INSTRUCTION =
Reproduce the material below word for word, keeping every line in its original order.

RAW RECORDS =
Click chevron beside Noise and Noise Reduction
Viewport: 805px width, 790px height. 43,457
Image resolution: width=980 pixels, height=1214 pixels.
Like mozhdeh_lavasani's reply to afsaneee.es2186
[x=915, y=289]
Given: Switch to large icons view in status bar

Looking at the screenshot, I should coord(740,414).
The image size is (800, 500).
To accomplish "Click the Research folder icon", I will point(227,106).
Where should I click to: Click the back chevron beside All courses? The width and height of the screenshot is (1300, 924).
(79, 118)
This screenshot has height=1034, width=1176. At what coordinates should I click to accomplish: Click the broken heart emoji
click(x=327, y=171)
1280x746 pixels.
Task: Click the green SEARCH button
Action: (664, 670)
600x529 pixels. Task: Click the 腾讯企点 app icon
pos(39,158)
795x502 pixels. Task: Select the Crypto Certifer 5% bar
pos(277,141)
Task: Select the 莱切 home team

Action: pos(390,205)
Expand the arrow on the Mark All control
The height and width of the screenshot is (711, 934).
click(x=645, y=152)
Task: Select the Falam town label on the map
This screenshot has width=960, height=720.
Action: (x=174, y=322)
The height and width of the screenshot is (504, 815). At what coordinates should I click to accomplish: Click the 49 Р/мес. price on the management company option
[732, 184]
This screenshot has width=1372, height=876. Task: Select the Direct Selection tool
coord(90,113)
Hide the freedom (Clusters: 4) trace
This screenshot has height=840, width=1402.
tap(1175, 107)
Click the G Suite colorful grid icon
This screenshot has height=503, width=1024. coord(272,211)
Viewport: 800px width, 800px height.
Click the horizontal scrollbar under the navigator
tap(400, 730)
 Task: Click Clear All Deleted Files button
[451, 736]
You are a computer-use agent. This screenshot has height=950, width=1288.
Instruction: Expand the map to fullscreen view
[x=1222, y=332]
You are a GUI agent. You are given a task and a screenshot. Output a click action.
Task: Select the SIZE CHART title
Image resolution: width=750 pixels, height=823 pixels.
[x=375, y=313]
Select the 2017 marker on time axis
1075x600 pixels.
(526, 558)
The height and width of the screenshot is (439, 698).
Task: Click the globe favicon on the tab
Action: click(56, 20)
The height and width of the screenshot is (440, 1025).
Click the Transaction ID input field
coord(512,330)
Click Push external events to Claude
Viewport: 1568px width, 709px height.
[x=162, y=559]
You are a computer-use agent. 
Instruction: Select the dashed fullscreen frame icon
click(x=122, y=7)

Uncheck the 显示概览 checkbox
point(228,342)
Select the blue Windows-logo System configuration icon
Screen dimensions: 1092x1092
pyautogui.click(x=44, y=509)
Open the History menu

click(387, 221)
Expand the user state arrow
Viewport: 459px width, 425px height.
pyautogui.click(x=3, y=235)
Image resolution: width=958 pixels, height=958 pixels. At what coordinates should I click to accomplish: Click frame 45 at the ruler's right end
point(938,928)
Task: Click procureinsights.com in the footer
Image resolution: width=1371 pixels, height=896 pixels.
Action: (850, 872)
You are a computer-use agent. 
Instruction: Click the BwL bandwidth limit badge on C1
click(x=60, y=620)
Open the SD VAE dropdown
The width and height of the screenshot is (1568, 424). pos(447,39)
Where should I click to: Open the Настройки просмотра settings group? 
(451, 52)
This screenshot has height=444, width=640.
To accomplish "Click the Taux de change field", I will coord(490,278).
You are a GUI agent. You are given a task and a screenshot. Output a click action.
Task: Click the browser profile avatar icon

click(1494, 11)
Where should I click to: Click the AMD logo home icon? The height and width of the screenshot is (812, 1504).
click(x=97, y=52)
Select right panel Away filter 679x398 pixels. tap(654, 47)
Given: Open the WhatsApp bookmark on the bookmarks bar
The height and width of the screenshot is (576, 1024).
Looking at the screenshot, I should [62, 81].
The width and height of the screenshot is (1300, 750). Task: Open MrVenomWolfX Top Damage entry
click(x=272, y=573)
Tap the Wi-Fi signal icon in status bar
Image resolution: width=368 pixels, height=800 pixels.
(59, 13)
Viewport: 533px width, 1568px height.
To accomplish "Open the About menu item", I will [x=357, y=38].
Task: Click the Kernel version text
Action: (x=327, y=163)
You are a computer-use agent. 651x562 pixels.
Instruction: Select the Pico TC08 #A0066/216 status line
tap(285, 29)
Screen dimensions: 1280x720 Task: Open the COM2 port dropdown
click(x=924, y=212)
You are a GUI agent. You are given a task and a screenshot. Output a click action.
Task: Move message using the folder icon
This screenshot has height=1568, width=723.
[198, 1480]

TASK ANSWER =
Click chevron beside Noise and Noise Reduction
Viewport: 805px width, 790px height. 43,457
Image resolution: width=980 pixels, height=1214 pixels.
Like mozhdeh_lavasani's reply to afsaneee.es2186
[x=915, y=289]
Given: Switch to large icons view in status bar

Looking at the screenshot, I should coord(740,414).
The image size is (800, 500).
To accomplish "Click the Research folder icon", I will point(227,106).
Where should I click to: Click the back chevron beside All courses? The width and height of the screenshot is (1300, 924).
(79, 118)
This screenshot has height=1034, width=1176. At what coordinates should I click to accomplish: Click the broken heart emoji
click(x=327, y=171)
1280x746 pixels.
Task: Click the green SEARCH button
Action: (664, 670)
600x529 pixels. Task: Click the 腾讯企点 app icon
pos(39,158)
795x502 pixels. Task: Select the Crypto Certifer 5% bar
pos(277,141)
Task: Select the 莱切 home team

Action: pos(390,205)
Expand the arrow on the Mark All control
The height and width of the screenshot is (711, 934).
click(x=645, y=152)
Task: Select the Falam town label on the map
This screenshot has width=960, height=720.
Action: (x=174, y=322)
The height and width of the screenshot is (504, 815). At what coordinates should I click to accomplish: Click the 49 Р/мес. price on the management company option
[732, 184]
This screenshot has width=1372, height=876. Task: Select the Direct Selection tool
coord(90,113)
Hide the freedom (Clusters: 4) trace
This screenshot has height=840, width=1402.
tap(1175, 107)
Click the G Suite colorful grid icon
This screenshot has height=503, width=1024. coord(272,211)
Viewport: 800px width, 800px height.
Click the horizontal scrollbar under the navigator
tap(400, 730)
 Task: Click Clear All Deleted Files button
[451, 736]
You are a computer-use agent. This screenshot has height=950, width=1288.
Instruction: Expand the map to fullscreen view
[x=1222, y=332]
You are a GUI agent. You are given a task and a screenshot. Output a click action.
Task: Select the SIZE CHART title
Image resolution: width=750 pixels, height=823 pixels.
[x=375, y=313]
Select the 2017 marker on time axis
1075x600 pixels.
(526, 558)
The height and width of the screenshot is (439, 698).
Task: Click the globe favicon on the tab
Action: click(56, 20)
The height and width of the screenshot is (440, 1025).
Click the Transaction ID input field
coord(512,330)
Click Push external events to Claude
Viewport: 1568px width, 709px height.
[x=162, y=559]
You are a computer-use agent. 
Instruction: Select the dashed fullscreen frame icon
click(x=122, y=7)

Uncheck the 显示概览 checkbox
point(228,342)
Select the blue Windows-logo System configuration icon
Screen dimensions: 1092x1092
pyautogui.click(x=44, y=509)
Open the History menu

click(387, 221)
Expand the user state arrow
Viewport: 459px width, 425px height.
pyautogui.click(x=3, y=235)
Image resolution: width=958 pixels, height=958 pixels. At what coordinates should I click to accomplish: Click frame 45 at the ruler's right end
point(938,928)
Task: Click procureinsights.com in the footer
Image resolution: width=1371 pixels, height=896 pixels.
Action: (850, 872)
You are a computer-use agent. 
Instruction: Click the BwL bandwidth limit badge on C1
click(x=60, y=620)
Open the SD VAE dropdown
The width and height of the screenshot is (1568, 424). pos(447,39)
Where should I click to: Open the Настройки просмотра settings group? 
(451, 52)
This screenshot has height=444, width=640.
To accomplish "Click the Taux de change field", I will coord(490,278).
You are a GUI agent. You are given a task and a screenshot. Output a click action.
Task: Click the browser profile avatar icon

click(1494, 11)
Where should I click to: Click the AMD logo home icon? The height and width of the screenshot is (812, 1504).
click(x=97, y=52)
Select right panel Away filter 679x398 pixels. tap(654, 47)
Given: Open the WhatsApp bookmark on the bookmarks bar
The height and width of the screenshot is (576, 1024).
Looking at the screenshot, I should [62, 81].
The width and height of the screenshot is (1300, 750). Task: Open MrVenomWolfX Top Damage entry
click(x=272, y=573)
Tap the Wi-Fi signal icon in status bar
Image resolution: width=368 pixels, height=800 pixels.
(59, 13)
Viewport: 533px width, 1568px height.
To accomplish "Open the About menu item", I will [x=357, y=38].
Task: Click the Kernel version text
Action: (x=327, y=163)
You are a computer-use agent. 651x562 pixels.
Instruction: Select the Pico TC08 #A0066/216 status line
tap(285, 29)
Screen dimensions: 1280x720 Task: Open the COM2 port dropdown
click(x=924, y=212)
You are a GUI agent. You are given a task and a screenshot. Output a click action.
Task: Move message using the folder icon
This screenshot has height=1568, width=723.
[198, 1480]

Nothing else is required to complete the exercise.